• _EXCERPTED RECORDS_
-------------------------
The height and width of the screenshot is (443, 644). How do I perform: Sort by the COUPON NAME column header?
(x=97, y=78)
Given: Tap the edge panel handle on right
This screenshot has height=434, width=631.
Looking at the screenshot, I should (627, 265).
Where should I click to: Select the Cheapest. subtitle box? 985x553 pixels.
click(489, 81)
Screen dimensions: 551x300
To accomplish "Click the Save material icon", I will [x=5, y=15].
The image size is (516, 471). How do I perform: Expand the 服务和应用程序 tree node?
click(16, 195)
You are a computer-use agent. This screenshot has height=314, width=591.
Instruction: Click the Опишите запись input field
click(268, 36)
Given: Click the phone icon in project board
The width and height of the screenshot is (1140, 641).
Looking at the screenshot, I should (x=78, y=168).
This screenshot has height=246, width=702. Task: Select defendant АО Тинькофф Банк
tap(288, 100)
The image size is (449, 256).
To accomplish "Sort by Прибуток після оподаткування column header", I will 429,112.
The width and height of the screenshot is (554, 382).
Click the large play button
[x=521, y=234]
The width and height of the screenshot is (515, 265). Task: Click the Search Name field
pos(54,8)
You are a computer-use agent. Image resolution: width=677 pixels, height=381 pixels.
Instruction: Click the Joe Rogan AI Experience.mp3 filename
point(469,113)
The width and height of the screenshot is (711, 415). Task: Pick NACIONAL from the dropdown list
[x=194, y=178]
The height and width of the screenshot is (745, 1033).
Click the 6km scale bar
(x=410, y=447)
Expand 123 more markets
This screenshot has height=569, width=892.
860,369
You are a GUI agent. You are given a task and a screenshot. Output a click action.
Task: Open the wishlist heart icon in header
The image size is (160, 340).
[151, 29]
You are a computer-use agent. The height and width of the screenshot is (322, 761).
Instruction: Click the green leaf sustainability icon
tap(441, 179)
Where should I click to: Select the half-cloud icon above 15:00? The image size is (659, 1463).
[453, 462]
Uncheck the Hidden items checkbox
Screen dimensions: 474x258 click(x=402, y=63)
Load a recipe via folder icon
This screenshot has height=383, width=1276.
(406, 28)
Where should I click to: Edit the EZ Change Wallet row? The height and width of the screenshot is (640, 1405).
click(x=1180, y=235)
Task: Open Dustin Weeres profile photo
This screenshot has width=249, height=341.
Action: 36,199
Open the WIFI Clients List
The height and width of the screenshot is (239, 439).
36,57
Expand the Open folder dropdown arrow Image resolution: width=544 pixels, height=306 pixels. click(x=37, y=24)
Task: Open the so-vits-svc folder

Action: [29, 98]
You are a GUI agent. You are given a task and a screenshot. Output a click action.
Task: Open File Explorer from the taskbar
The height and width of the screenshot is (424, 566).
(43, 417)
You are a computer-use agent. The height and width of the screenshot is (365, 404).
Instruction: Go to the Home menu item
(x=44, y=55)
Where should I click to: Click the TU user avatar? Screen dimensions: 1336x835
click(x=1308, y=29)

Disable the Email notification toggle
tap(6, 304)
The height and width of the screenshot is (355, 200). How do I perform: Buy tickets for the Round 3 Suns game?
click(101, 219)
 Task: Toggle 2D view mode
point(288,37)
-------------------------
• _DIRECTIONS FOR THIS TASK_
Rewrite the listing section that opens with the line containing "is (322, 761)." and closes with the line containing "click(x=1180, y=235)", changing "Hidden items" to "File name extensions" and leaving everything else as is.

• _EXERCISE SOLUTION_
You are a computer-use agent. The height and width of the screenshot is (322, 761).
Instruction: Click the green leaf sustainability icon
tap(441, 179)
Where should I click to: Select the half-cloud icon above 15:00? The image size is (659, 1463).
[453, 462]
Uncheck the File name extensions checkbox
Screen dimensions: 474x258 click(x=402, y=63)
Load a recipe via folder icon
This screenshot has height=383, width=1276.
(406, 28)
Where should I click to: Edit the EZ Change Wallet row? The height and width of the screenshot is (640, 1405).
click(x=1180, y=235)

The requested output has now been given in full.